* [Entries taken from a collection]
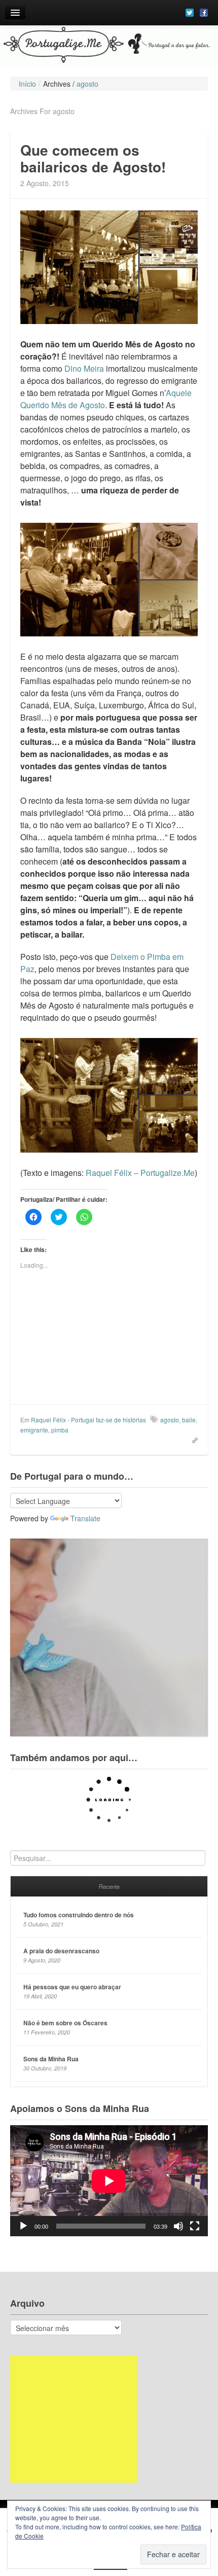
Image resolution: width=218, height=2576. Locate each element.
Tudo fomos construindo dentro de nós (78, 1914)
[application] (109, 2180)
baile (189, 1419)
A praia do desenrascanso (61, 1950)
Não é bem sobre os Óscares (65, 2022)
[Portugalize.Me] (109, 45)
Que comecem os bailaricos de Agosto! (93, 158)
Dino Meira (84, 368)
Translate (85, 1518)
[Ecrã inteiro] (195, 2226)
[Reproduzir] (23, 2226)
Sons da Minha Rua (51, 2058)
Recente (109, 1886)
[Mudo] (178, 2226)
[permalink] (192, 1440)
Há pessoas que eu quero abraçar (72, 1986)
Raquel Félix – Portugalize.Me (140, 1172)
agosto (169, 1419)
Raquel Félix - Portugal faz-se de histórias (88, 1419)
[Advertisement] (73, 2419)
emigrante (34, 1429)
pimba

* [WHAT NEEDS TO BE DONE] The answer must be the data above, repeated exactly, with no pictures.

* [ANSWER TO THIS PROBLEM]
Image resolution: width=218, height=2576. Locate each element.
Tudo fomos construindo dentro de nós (78, 1914)
[application] (109, 2180)
baile (189, 1419)
A praia do desenrascanso (61, 1950)
Não é bem sobre os Óscares (65, 2022)
[Portugalize.Me] (109, 45)
Que comecem os bailaricos de Agosto! (93, 158)
Dino Meira (84, 368)
Translate (85, 1518)
[Ecrã inteiro] (195, 2226)
[Reproduzir] (23, 2226)
Sons da Minha Rua (51, 2058)
Recente (109, 1886)
[Mudo] (178, 2226)
[permalink] (192, 1440)
Há pessoas que eu quero abraçar (72, 1986)
Raquel Félix – Portugalize.Me (140, 1172)
agosto (169, 1419)
Raquel Félix - Portugal faz-se de histórias (88, 1419)
[Advertisement] (73, 2419)
emigrante (34, 1429)
pimba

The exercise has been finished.